Is it premature to go bearish on AAPL stock?
The Growth Narrative for AAPL Stock Appears Stretched
Before we dive into the above question, let’s take care of some housekeeping. First, don’t misunderstand the broader point: AAPL stock isn’t a convincing bearish trade. It’s very close to a $1 trillion market capitalization. Plus, the company is overflowing with cash.
In other words, management has many levers to lift the Apple stock price should the need arise.
But it’s also fair to point out that AAPL stock doesn’t have a convincing bullish argument at the moment, either. I agree with Ives that the Apple brand resonates with Chinese buyers. It was an underlying narrative a few years ago, and it remains intact today.
However, I’m more interested in the stories that the numbers weave. Here, the hard data confirms Zhang’s “sell” recommendation. No matter how you look at it, iPhone sales have matured. Any further progress will require a costly investment. Unfortunately, even with China in the picture, the Asian juggernaut can’t support Apple stock, let alone skyrocket it.
A helpful illustration is the business growth curve, or S-curve. In a nutshell, massive growth occurs in the infancy and expansion stages. Later, in the maturation phase, growth slows due to a lack of new customers.
It’s exactly what we’re seeing now with iPhone unit sales. From the third-quarter 2008 through Q3 2009, year-over-year (YOY) iPhone sales growth averaged 303%. From Q4 2009 through Q2 2012, that growth rate remained a very respectable 88%.
But from Q3 2012 onward? Shockingly, growth slipped to just under 12%. We’re also at a point where we’re seeing negative growth in some quarters on a YOY basis. That tells me that the party is over for the iPhone; hence, Zhang’s downgraded expectations for the Apple stock price.
Historical Leverage to the iPhone Haunts Apple Stock
Many bulls might counter that the iPhone tells only chapter of the story. Obviously, Apple has many other products and services. Thus, it’s not all doom and gloom for AAPL stock.
I’ll reiterate that doom and gloom isn’t my agenda at all. Rather, I’m just approaching Apple from a rational perspective. In the analyst sphere, we have two competing perspectives. I believe that one side has the better argument and evidence.

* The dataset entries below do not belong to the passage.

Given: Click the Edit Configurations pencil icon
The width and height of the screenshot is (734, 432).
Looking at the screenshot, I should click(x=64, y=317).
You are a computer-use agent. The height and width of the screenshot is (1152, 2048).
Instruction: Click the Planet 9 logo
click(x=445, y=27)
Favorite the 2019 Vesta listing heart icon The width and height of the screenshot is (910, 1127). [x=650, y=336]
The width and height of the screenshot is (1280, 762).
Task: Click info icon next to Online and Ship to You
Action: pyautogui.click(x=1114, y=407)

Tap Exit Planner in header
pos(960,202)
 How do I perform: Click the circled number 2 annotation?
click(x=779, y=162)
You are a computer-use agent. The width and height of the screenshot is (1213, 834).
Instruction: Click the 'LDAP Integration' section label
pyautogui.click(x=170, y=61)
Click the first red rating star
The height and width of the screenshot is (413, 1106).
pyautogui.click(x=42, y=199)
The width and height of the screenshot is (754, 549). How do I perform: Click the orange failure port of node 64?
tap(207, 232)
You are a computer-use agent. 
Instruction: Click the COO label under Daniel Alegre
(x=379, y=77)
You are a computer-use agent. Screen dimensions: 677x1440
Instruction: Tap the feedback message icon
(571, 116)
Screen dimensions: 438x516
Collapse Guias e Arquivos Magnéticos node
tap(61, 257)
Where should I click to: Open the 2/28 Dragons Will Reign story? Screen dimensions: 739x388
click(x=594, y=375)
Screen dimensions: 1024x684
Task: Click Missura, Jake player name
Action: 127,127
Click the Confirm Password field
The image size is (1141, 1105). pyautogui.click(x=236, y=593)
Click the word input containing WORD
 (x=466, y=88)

The other reason to not dive too deeply into AAPL stock is the revenue allocation. In recent years, the iPhone represented roughly two-thirds of total Apple revenue. That has dipped significantly but nevertheless, the flagship smartphone still accounts for the majority of sales.
Under this context, it’s no surprise that Apple revenues have also hit the S-curve’s maturity phase. Earlier this decade, quarterly sales witnessed YOY growth that hit strong double digits. Now, the growth rate risks falling toward single digits.
While Apple was busy producing the next iteration of the iPhone, they should have conceived a viable alternative product. That they failed in this endeavor is the real reason why the bears hold their negative perspective. The Apple stock of old is nothing like it is today.
As of this writing, Josh Enomoto did not hold a position in any of the aforementioned securities.